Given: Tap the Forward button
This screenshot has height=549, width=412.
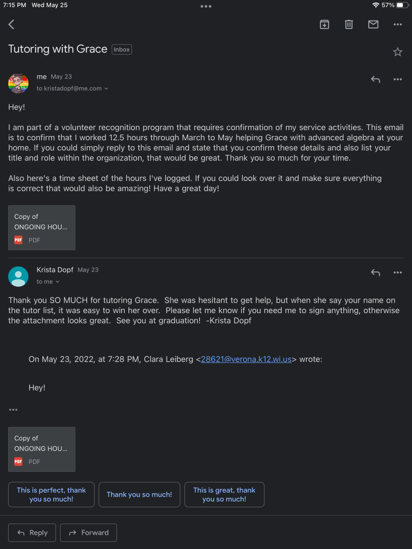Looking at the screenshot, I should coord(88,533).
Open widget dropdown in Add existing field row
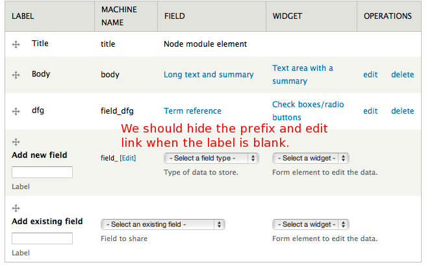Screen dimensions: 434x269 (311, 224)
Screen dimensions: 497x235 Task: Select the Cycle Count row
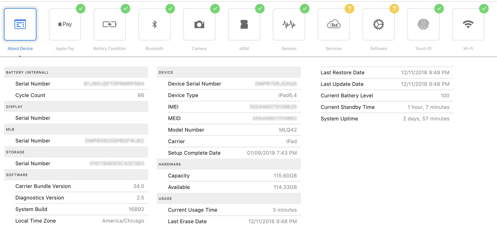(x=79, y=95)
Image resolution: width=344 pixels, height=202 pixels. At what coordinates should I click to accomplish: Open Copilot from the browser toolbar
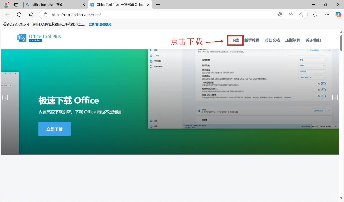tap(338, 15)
_ _ _ _ _ _ _
**What to produce**
Your answer must be an exact copy of the lines above, from the line that contains "Open widget dropdown" through the final line, with no pictures in it.

**Finished exercise**
Open widget dropdown in Add existing field row
Screen dimensions: 434x269 (311, 224)
Screen dimensions: 497x235 Task: Select the Cycle Count row
(x=79, y=95)
Image resolution: width=344 pixels, height=202 pixels. At what coordinates should I click to accomplish: Open Copilot from the browser toolbar
tap(338, 15)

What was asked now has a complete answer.